Could the lines from the one with "Viewport: 853px width, 482px height." through the end of the listing be restated exactly, with nothing else included?

══════════

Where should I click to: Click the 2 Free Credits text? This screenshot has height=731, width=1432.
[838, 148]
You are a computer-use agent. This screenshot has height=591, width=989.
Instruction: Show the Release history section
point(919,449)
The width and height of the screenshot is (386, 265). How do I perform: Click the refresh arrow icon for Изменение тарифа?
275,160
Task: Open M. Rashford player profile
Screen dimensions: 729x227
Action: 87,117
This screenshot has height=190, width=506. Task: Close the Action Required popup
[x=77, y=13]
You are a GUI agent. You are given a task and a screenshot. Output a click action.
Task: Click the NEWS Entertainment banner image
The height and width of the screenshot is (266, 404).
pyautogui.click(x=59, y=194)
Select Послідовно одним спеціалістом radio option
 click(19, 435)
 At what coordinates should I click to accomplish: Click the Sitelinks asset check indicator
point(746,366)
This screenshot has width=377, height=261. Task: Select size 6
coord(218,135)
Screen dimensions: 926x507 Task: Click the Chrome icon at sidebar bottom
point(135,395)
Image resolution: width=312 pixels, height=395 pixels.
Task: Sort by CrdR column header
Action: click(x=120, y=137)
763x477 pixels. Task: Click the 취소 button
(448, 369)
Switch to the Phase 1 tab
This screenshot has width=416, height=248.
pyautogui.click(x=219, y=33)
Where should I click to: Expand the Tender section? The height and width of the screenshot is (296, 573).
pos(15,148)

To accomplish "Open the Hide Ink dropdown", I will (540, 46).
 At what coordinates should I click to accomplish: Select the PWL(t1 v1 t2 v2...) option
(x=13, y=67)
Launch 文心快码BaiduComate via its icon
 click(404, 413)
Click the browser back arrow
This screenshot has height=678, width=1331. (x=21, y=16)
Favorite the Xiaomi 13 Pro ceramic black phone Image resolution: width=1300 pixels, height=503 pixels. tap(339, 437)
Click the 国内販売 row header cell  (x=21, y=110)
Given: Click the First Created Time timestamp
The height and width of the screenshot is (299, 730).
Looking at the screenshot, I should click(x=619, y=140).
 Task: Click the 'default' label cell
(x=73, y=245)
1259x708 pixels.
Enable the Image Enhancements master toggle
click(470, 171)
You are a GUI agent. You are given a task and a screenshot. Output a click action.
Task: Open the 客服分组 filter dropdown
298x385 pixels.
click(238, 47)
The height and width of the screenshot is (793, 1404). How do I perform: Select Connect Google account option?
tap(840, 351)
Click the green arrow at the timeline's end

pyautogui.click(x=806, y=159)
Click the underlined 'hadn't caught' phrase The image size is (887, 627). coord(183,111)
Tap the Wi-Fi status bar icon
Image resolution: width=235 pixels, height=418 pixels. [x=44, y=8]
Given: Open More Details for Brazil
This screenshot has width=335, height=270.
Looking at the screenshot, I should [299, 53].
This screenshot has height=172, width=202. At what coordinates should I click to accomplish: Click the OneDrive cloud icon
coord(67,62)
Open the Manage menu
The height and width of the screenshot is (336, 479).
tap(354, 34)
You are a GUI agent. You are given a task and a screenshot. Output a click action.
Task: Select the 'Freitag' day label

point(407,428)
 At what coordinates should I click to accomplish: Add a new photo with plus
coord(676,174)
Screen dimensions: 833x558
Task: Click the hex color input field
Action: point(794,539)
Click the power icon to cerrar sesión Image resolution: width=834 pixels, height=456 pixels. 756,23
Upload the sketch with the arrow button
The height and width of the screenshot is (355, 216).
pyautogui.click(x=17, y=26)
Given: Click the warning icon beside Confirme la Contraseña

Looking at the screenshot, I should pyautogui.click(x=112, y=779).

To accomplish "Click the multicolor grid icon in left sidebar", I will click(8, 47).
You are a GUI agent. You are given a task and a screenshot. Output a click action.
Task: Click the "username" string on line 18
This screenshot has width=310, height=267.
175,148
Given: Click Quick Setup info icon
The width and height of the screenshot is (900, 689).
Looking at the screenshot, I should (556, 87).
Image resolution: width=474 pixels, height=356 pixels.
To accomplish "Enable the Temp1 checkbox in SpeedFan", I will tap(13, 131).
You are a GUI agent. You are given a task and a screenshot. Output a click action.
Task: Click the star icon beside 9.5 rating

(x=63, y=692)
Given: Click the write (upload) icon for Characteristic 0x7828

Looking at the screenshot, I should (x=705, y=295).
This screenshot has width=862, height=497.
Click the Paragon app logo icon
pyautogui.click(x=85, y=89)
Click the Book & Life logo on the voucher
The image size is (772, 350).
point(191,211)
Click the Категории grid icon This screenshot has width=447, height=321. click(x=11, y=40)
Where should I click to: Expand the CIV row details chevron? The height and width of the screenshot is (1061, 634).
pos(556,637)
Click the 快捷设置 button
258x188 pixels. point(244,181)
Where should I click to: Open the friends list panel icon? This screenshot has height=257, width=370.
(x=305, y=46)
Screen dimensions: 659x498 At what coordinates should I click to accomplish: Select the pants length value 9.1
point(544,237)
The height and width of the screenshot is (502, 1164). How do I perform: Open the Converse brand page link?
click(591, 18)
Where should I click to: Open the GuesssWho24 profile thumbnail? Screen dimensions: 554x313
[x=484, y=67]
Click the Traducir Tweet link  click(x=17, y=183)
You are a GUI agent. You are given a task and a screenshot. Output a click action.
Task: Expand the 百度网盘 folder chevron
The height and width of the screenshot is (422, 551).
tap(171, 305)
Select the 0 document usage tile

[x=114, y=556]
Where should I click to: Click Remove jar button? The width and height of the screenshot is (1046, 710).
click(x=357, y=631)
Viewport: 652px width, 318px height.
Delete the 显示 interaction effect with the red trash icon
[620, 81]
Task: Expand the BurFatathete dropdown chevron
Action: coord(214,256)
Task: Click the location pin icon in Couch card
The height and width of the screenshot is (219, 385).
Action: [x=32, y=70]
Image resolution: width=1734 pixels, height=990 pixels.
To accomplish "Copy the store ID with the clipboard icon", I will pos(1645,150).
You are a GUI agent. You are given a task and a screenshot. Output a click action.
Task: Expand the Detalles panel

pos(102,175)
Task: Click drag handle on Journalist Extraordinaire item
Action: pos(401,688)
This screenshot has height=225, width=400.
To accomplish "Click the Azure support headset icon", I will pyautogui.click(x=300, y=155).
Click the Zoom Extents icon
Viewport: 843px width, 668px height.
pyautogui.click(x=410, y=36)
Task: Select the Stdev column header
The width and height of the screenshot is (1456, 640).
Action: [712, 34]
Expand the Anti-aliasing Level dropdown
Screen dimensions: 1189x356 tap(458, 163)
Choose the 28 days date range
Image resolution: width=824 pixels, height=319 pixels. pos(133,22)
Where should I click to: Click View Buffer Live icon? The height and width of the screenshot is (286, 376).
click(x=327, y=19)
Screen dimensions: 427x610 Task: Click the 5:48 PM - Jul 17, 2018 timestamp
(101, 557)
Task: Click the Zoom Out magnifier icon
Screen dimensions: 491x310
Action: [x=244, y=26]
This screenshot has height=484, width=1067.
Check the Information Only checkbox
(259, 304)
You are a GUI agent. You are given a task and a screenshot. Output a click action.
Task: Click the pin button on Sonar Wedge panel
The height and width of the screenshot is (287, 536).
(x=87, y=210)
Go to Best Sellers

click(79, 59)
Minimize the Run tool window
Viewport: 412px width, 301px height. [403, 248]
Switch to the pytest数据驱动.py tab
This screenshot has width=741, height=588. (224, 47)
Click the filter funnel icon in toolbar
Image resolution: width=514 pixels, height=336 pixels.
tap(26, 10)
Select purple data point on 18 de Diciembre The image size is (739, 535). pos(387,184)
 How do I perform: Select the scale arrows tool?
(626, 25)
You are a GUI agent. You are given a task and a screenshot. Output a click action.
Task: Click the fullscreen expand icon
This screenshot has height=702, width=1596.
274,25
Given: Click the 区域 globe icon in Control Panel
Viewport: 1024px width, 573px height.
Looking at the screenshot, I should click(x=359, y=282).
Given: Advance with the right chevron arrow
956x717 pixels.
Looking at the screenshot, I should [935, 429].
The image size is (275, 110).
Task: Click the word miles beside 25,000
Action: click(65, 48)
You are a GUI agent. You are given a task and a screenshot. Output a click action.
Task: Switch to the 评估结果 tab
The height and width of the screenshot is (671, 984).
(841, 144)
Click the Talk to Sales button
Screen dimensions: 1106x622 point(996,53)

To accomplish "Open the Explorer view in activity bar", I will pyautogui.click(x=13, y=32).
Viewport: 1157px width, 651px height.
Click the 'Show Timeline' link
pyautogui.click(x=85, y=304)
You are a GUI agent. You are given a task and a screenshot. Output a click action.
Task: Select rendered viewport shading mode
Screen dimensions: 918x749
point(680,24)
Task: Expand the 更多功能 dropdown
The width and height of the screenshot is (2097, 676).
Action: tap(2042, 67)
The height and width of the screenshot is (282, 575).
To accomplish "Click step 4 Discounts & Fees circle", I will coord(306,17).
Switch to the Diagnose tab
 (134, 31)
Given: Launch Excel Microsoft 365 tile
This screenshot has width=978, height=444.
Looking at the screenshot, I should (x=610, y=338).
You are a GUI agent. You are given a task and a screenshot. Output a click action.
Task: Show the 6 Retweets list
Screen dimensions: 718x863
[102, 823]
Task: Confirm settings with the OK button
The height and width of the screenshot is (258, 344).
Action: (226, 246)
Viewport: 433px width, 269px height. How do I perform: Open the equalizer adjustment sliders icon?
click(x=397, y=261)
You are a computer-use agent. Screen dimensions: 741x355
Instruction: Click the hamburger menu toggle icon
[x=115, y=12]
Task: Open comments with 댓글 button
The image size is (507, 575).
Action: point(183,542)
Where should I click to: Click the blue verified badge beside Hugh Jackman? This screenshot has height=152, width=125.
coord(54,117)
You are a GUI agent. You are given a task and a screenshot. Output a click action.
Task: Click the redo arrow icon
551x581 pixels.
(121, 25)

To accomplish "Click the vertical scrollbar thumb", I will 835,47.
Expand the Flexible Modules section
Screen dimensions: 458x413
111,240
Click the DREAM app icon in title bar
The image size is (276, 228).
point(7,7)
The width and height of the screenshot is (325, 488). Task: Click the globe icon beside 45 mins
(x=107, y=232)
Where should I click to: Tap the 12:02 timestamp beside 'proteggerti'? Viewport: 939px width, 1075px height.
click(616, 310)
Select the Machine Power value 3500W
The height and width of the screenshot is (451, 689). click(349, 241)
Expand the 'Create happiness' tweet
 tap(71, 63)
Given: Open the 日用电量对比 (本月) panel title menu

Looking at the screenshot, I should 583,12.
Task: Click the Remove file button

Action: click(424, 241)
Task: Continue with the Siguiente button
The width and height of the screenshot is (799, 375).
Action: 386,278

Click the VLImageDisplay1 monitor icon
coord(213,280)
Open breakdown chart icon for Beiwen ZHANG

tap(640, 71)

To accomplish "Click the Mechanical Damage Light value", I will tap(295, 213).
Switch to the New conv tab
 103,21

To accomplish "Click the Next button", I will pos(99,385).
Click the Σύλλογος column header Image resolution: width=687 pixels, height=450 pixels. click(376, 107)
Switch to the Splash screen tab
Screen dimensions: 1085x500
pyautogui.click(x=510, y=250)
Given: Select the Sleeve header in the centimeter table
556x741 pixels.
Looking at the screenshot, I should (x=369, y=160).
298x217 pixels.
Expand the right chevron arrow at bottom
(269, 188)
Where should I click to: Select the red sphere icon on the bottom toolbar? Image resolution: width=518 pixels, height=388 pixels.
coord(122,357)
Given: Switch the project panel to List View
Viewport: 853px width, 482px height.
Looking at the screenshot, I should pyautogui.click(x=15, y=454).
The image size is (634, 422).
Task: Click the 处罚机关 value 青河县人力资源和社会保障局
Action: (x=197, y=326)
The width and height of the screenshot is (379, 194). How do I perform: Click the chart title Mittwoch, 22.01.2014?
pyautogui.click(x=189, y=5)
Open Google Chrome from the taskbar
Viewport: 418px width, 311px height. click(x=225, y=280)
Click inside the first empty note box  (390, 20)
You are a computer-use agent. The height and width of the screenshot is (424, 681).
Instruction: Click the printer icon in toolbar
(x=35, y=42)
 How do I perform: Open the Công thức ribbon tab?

══════════

■ **Answer**:
Viewport: 853px width, 482px height.
Looking at the screenshot, I should pyautogui.click(x=15, y=454).
The image size is (634, 422).
Task: Click the 处罚机关 value 青河县人力资源和社会保障局
Action: (x=197, y=326)
The width and height of the screenshot is (379, 194). How do I perform: Click the chart title Mittwoch, 22.01.2014?
pyautogui.click(x=189, y=5)
Open Google Chrome from the taskbar
Viewport: 418px width, 311px height. click(x=225, y=280)
Click inside the first empty note box  (390, 20)
You are a computer-use agent. The height and width of the screenshot is (424, 681).
Instruction: Click the printer icon in toolbar
(x=35, y=42)
 How do I perform: Open the Công thức ribbon tab?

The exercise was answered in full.